OCAPI HTTP methods 23.2

A key characteristic of a RESTful Web API is the explicit use of HTTP methods, as defined by RFC 2616. The Open Commerce API supports these methods, as described in the following sections.

GET

The GET method retrieves resources on the server. The GET method is a safe method, which means that it should never change the state of the server or have side effects. Consequently, a GET request never initiates transactions on the server.

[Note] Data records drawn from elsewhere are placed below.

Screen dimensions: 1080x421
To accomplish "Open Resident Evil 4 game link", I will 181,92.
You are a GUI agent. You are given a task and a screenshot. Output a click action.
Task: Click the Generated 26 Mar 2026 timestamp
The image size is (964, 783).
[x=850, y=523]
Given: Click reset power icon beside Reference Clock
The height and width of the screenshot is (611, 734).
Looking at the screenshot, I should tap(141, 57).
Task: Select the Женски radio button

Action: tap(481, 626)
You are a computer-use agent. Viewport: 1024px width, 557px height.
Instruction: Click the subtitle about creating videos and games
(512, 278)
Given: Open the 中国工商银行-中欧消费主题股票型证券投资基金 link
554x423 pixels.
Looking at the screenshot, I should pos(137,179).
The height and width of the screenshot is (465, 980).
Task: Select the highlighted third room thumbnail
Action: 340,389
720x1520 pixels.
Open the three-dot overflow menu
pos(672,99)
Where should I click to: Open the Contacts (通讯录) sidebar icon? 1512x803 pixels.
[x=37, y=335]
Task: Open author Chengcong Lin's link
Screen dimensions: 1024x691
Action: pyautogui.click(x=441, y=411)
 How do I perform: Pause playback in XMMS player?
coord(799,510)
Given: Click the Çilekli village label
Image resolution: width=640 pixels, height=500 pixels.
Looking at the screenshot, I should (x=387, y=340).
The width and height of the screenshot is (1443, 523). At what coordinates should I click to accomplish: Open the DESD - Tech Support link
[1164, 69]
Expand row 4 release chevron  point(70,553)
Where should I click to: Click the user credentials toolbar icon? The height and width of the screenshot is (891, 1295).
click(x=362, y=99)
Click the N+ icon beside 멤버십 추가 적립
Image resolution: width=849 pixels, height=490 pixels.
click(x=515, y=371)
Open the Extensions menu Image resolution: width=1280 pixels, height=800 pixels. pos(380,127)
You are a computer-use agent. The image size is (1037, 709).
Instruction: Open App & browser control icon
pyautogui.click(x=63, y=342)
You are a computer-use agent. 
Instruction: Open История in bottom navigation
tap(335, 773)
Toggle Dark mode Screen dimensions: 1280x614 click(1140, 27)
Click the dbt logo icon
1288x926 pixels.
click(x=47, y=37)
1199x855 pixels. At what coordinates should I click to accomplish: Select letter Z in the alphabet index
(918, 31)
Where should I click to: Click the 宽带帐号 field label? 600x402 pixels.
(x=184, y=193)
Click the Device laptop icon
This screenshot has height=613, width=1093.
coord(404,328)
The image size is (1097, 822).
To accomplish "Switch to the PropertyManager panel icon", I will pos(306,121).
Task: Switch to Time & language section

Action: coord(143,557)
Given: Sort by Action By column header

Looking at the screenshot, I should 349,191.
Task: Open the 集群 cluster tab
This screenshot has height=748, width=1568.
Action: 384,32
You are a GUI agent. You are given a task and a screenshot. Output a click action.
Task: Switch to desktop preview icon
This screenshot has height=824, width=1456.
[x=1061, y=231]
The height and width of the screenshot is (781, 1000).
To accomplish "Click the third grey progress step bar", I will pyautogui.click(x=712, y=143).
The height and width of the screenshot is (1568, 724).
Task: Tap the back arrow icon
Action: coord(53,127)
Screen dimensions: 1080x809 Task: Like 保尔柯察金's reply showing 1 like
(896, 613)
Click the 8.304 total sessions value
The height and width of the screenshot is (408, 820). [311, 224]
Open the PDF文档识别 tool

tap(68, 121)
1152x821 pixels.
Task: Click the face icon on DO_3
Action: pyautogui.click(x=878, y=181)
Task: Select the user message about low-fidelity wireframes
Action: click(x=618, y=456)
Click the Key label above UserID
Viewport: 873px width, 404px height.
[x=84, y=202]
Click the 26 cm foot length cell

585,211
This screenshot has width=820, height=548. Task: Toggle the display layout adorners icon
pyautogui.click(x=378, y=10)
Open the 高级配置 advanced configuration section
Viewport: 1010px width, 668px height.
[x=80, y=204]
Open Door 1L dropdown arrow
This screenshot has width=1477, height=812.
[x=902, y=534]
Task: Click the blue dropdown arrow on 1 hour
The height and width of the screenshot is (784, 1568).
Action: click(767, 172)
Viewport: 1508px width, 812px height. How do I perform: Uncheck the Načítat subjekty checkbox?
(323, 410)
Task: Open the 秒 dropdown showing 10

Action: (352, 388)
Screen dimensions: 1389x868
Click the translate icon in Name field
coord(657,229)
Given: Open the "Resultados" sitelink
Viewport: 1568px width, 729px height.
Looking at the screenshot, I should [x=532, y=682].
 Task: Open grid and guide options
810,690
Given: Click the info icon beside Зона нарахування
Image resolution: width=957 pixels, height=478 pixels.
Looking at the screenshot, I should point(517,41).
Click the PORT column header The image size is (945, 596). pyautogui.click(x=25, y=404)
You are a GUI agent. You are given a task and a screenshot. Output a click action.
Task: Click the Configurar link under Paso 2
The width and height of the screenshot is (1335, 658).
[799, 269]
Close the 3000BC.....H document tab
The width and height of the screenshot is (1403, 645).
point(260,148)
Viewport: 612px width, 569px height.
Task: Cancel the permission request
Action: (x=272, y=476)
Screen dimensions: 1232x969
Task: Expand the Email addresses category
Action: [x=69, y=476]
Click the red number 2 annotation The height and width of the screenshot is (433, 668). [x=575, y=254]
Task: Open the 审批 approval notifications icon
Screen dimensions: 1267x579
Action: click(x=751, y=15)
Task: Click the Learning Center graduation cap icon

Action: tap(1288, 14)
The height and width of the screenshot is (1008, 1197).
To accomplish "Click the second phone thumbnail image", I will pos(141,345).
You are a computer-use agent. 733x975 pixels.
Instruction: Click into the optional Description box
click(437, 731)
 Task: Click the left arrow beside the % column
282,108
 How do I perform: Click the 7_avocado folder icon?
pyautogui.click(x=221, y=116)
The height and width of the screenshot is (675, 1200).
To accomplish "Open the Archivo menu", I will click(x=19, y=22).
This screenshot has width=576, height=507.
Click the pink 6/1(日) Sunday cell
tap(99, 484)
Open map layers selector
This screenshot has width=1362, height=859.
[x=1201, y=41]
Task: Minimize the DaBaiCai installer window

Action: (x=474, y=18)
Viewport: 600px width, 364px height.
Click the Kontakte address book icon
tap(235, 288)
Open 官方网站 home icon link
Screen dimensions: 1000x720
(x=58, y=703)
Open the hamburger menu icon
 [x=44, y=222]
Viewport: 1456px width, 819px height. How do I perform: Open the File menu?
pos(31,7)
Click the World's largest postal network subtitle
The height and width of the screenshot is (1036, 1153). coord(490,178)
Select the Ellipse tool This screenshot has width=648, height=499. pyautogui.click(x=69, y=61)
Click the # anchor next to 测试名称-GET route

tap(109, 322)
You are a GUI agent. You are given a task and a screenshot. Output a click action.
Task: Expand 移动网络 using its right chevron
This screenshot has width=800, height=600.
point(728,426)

A typical GET request and its response look like this:

REQUEST:
GET /dw/shop/v23_2/products/123 HTTP/1.1
Host: example.com
Accept: application/json

RESPONSE:
HTTP/1.1 200 OK
Content-Length: 67
Content-Type: application/json; charset=UTF-8

{"sku":"123","name":"foo","brand":"bar","online":true}

This sample shows a typical GET request retrieving a Product resource using the Identifier "123". The response has HTTP status code 200, which indicates the resource was found and is contained in response body. The response contains the "Content-Type" header, which is set to "application/json" plus the charset definition ("UTF-8").

DELETE

The DELETE method removes one or more resources on the server. DELETE is an idempotent method, which means repeating a request always results in the same server state as making the request just once. The server returns HTTP status code 204 (NO CONTENT) if the resource has been deleted or 404 (NOT FOUND) if the resource does not exist (anymore).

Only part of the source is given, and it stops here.